Segment Start: DATA RECORDS

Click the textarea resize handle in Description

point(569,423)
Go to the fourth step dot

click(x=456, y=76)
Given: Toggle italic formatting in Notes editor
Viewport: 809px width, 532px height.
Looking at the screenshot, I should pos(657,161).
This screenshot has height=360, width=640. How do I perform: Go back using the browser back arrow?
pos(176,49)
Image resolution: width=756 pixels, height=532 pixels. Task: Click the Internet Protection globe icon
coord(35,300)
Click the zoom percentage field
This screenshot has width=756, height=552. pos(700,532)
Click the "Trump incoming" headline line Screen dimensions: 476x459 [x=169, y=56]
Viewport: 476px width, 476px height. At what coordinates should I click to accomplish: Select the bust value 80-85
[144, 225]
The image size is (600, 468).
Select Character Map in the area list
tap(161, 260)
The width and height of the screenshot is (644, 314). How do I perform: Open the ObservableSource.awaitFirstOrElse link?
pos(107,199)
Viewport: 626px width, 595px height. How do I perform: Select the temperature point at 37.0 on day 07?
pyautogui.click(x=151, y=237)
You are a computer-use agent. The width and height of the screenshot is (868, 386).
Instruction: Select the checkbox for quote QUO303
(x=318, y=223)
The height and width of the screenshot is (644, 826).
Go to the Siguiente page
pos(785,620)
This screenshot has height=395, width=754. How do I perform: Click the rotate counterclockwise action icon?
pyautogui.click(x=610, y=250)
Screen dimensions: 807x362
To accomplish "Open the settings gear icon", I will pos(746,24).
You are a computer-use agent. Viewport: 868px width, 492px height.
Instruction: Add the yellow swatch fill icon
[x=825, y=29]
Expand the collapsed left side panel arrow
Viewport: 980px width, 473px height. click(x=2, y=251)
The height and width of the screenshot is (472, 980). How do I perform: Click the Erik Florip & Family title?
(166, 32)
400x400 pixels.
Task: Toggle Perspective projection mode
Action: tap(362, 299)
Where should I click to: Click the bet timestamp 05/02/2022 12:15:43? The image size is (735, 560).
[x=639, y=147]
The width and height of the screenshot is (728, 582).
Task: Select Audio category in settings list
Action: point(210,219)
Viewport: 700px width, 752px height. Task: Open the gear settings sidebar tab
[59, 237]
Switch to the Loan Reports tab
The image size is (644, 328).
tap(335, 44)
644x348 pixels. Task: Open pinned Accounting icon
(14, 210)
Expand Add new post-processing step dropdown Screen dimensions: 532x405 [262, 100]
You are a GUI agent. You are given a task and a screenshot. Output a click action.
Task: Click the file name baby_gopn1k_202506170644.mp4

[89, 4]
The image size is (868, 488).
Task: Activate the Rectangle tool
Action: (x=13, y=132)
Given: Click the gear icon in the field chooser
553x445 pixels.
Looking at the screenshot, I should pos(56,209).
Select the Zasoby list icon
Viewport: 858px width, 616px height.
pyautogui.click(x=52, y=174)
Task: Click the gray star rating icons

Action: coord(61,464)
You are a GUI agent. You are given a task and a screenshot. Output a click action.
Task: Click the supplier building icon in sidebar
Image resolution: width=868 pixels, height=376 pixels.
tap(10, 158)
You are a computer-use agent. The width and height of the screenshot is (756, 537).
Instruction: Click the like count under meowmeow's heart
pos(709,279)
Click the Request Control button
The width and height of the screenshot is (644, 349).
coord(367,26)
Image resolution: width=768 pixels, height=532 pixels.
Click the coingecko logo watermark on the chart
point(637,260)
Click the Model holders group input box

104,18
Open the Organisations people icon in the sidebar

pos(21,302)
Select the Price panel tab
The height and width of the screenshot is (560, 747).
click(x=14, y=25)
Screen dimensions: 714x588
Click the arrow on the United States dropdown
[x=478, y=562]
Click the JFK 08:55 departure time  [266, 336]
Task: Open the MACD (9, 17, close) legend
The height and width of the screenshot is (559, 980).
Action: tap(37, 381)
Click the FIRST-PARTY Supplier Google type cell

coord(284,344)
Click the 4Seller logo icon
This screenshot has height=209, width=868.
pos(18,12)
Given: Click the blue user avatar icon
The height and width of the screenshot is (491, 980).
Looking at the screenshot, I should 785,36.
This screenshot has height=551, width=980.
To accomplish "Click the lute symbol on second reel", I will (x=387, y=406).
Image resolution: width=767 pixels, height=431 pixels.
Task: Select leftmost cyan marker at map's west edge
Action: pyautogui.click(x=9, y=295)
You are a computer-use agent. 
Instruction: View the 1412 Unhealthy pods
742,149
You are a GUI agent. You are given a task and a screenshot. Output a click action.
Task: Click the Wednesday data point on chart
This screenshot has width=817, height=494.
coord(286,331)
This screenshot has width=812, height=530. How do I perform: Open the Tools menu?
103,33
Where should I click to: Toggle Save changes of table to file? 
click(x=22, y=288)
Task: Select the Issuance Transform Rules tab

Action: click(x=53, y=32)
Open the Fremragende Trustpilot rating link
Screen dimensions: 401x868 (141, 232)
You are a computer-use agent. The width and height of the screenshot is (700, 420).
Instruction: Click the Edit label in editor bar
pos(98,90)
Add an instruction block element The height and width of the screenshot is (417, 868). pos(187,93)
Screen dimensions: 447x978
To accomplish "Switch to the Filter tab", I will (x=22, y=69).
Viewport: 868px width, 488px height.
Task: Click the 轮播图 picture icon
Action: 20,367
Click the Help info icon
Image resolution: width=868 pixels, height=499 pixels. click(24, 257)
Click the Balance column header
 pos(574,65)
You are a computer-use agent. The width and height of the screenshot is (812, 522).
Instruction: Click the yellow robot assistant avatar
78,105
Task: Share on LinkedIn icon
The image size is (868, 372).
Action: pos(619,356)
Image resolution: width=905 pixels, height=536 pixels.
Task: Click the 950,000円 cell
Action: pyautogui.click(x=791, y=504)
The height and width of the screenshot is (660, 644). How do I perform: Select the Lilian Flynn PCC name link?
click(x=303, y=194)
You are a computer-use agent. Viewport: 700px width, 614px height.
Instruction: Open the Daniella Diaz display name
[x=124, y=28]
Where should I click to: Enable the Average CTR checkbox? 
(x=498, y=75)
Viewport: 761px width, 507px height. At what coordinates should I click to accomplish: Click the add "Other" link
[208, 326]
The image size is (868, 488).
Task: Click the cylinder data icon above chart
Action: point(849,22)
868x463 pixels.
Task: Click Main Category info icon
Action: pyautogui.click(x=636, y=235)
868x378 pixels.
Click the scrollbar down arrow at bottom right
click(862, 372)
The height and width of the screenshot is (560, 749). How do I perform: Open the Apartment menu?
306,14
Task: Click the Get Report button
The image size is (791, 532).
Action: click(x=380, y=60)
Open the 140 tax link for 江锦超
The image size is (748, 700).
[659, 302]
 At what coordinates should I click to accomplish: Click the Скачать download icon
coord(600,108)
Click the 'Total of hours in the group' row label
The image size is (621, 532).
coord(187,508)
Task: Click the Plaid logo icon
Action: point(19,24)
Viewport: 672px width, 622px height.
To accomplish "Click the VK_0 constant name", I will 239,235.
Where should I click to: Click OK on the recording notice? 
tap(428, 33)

Segment End: DATA RECORDS

THE TASK:
All lines from the one containing "868x378 pixels." to the end of the records are to be duplicated exactly, and no other lines are to be given.

RESPONSE TO THIS EXERCISE:
868x378 pixels.
Click the scrollbar down arrow at bottom right
click(862, 372)
The height and width of the screenshot is (560, 749). How do I perform: Open the Apartment menu?
306,14
Task: Click the Get Report button
The image size is (791, 532).
Action: click(x=380, y=60)
Open the 140 tax link for 江锦超
The image size is (748, 700).
[659, 302]
 At what coordinates should I click to accomplish: Click the Скачать download icon
coord(600,108)
Click the 'Total of hours in the group' row label
The image size is (621, 532).
coord(187,508)
Task: Click the Plaid logo icon
Action: point(19,24)
Viewport: 672px width, 622px height.
To accomplish "Click the VK_0 constant name", I will 239,235.
Where should I click to: Click OK on the recording notice? 
tap(428, 33)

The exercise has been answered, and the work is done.